Du pied de la tour de Galata,—ayant devant moi tout le panorama de Constantinople, de son Bosphore et de ses mers,—je tourne encore une fois mes regards vers l'Égypte, depuis longtemps disparue!
Au delà de l'horizon paisible qui m'entoure, sur cette terre d'Europe, musulmane, il est vrai, mais rappelant déjà la patrie, je sens toujours l'éblouissement de ce mirage lointain qui flamboie et poudroie dans mon souvenir ... comme l'image du soleil qu'on a regardé fixement poursuit longtemps l'œil fatigué qui s'est replongé dans l'ombre.
Ce qui m'entoure ajoute à cette impression: un cimetière turc, à l'ombre des murs de Galata la Génoise. Derrière moi, une boutique de barbier arménien qui sert en même temps de café; d'énormes chiens jaunes et rouges couchés au soleil dans l'herbe, couverts de plaies et de cicatrices résultant de leurs combats nocturnes. A ma gauche, un vénérable santon, coiffé de son bonnet de feutre, dormant de ce sommeil bienheureux qui est pour lui l'anticipation du paradis. En bas, c'est Tophana avec sa mosquée, sa fontaine et ses batteries de canon commandant l'entrée du détroit. De temps en temps, j'entends des psaumes de la liturgie grecque chantés sur un ton nasillard, et je vois passer sur la chaussée qui mène à Péra de longs cortèges funèbres conduits par des popes, qui portent au front des couronnes de forme impériale. Avec leur longue barbe, leur robe de soie semée de clinquant et leurs ornements de fausse orfèvrerie, ils semblent les fantômes des souverains du Bas-Empire.
Tout cela n'a rien de bien gai pour le moment. Rentrons dans le passé. Ce que je regrette aujourd'hui de l'Égypte, ce ne sont pas les oignons monstrueux dont les Hébreux pleuraient l'absence sur la terre de Chanaan. C'est un ami, c'est une femme,—l'un séparé de moi seulement par la tombe, l'autre à jamais perdue.
Mais pourquoi réunirais-je ici deux noms qui ne peuvent se rencontrer que dans mon souvenir, et pour des impressions toutes personnelles! C'est en arrivant à Constantinople que j'ai reçu la nouvelle de la mort du consul général de France, dont je t'ai parlé déjà et qui m'avait si bien accueilli au Caire. C'était un homme connu de toute l'Europe savante, un diplomate et un érudit, ce qui se voit rarement ensemble. Il avait cru devoir prendre au sérieux un de ces postes consulaires qui, généralement, n'obligent personne à acquérir des connaissances spéciales.
En effet, selon les lois ordinaires de l'avancement diplomatique, un consul d'Alexandrie se trouve promu d'un jour à l'autre à la position de ministre plénipotentiaire au Brésil; un chargé d'affaires de Canton devient consul général à Hambourg. Où est la nécessité d'apprendre la langue, d'étudier les mœurs d'un pays, d'y nouer des relations, de s'informer des débouchés qu'y pourrait trouver notre commerce? Tout au plus pense-t-on à se préoccuper de la situation, du climat et des agréments de la résidence qu'on sollicite comme supérieure à celle qu'on occupe déjà.
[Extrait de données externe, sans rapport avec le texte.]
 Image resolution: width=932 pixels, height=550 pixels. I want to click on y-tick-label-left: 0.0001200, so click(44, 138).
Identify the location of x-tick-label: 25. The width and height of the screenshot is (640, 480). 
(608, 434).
Le consul, au moment où je l'ai rencontré au Caire, ne songeait qu'à des recherches d'antiquités égyptiennes. Un jour qu'il me parlait d'hypogées et de pyramides, je lui dis:
—Il ne faut pas tant s'occuper des tombeaux?... Est-ce que vous sollicitez un consulat dans l'autre monde?
Je ne croyais guère, en ce moment-là, dire quelque chose de cruel.
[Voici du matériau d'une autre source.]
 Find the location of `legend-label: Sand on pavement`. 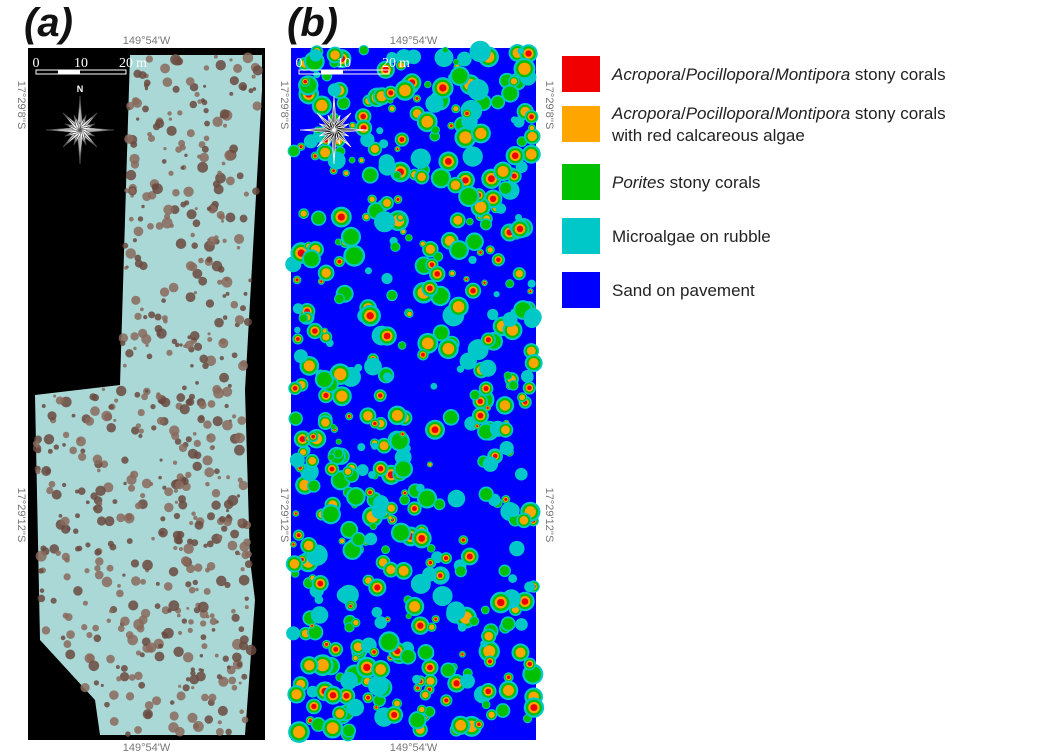

legend-label: Sand on pavement is located at coordinates (684, 290).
—Ne vous apercevez-vous pas, me répondit-il, de l'état où je suis?... Je respire à peine. Cependant je voudrais bien voir les pyramides. C'est pour cela que je suis venu au Caire. Ma résidence à Alexandrie, au bord de la mer, était moins dangereuse...; mais l'air qui nous entoure ici, imprégné de cendre et de poussière, me sera mortel.